Non possiamo tacere
Denunciamo i ladri di futuro e i venditori di menzogne. Potrebbe riassumersi così l’ultima lettera della Commissione Giustizia e Pace della CIMI (Conferenza Istituti Missionari In Italia), in continuità con le precedenti e soprattutto con quanto sperato e vissuto nei molti anni condivisi come stranieri ospitati in altri Paesi.
...“Non poter tacere” significa anzitutto esprimere l’urgenza dell’indignazione a fronte delle derive che da tempo sembrano sedurre l’Occidente e in particolare il nostro Paese.
In una lettera precedente (“Mai senza l’altro”), menzionavamo un ‘virus’ che neanche troppo silenziosamente infetta la mentalità, le istituzioni e che non risparmia neppure le nostre comunità.
Detto virus colpisce anzitutto gli occhi e poi la memoria. Esso rende distorta la visione della realtà e conduce gradualmente alla cecità di fronte al furto della dignità che da tempo si sta perpetrando a danno di tutti e particolarmente degli immigrati.
Lo smarrimento della capacità di lettura onesta, e dunque profetica della realtà, non può che favorire il progressivo smantellamento dei fondamenti della vita civile così come la Costituzione li ha proposti normativamente.
Di questa cecità sono significative espressioni i respingimenti e i campi di detenzione in Libia, i CIE nel nostro Paese e fondamentalmente il processo di “criminalizzazione” del migrante come tale.
Accanto a questa “malattia sociale” degli occhi facevamo accenno alla memoria.
Ci stupiamo, infatti, del fatto che un popolo come quello italiano, che si è contraddistinto per una lunga e imponente storia dell’emigrazione, abbia potuto, nel giro di qualche decennio, cancellare in fretta questa preziosa e sofferta eredità storica.
I milioni di italiani, che hanno lasciato il nostro Paese per altre terre, avrebbero dovuto essere molto più di un monito per le presenti generazioni.
...“Bada a te e guardati bene dal dimenticare le cose che i tuoi occhi hanno visto, non ti sfuggano dal cuore per tutto il tempo della tua vita: le insegnerai anche ai tuoi figli e ai figli dei tuoi figli”...(Deut.4,9). È la smemoratezza e la conseguente difficoltà a trasmettere alle nuove generazioni alla radice delle derive a cui abbiamo fatto riferimento nella lettera in questione.

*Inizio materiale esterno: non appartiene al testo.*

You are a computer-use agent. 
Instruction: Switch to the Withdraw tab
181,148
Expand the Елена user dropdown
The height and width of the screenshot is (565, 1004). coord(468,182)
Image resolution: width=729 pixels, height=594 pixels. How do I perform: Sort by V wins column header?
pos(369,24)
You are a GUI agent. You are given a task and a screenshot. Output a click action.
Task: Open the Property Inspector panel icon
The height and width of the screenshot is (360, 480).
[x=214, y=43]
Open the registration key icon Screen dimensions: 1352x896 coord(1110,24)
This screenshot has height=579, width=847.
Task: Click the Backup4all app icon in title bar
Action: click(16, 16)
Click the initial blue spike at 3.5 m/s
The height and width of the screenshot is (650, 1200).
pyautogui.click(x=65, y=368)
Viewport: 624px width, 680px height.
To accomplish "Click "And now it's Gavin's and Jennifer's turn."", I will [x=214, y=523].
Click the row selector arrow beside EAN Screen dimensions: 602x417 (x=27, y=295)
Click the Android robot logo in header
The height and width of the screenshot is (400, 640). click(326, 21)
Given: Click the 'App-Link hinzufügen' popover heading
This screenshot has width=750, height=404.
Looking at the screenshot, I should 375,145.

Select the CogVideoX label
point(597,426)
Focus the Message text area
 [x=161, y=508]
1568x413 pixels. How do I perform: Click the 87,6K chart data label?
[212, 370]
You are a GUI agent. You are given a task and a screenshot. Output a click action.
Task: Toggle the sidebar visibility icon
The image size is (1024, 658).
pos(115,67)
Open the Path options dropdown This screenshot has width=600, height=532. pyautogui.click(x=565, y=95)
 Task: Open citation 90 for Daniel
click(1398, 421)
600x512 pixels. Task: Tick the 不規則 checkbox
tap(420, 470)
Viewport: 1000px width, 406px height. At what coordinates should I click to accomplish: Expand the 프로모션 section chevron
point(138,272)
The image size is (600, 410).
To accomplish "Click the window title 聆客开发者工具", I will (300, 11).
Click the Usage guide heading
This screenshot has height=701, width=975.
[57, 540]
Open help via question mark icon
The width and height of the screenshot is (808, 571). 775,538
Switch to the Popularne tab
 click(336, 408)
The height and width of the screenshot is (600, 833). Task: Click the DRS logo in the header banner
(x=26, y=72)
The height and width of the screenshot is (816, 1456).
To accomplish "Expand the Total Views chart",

Lo sfruttamento del lavoro, vero e proprio commercio di esseri umani, la tratta a scopo di prostituzione, la situazione nelle carceri sono altrettante esemplificazioni di questa perdita di memoria. In questi ambiti ci pare particolarmente grave la responsabilità delle nostre comunità cristiane e dei politici che a vario titolo usano o abusano della legittimazione cristiana per governare.
Se l’Eucarestia è il memoriale per eccellenza (memoria sovversiva e liberante) dell’identità cristiana, come è stato possibile permetterne lo svuotamento e l’evacuazione in un rituale senza rilevanti conseguenze nella vita reale?
La nostra lettera, come le precedenti, aperta al dialogo con chiunque voglia condurlo, si vuole anzitutto come domanda e provocazione per i nostri Istituti e le comunità cristiane tutte.
Non possiamo e non vogliamo tacere di fronte alla profanazione della memoria e alla cecità del cuore e della mente. Ci invitiamo a fare tesoro di quanto emerso dall’ultimo Sinodo per l’Africa e soprattutto dal desiderio di ripartire da loro, i volti che abbiamo incontrato in Paesi lontani e che oggi sono qui, per salvarci.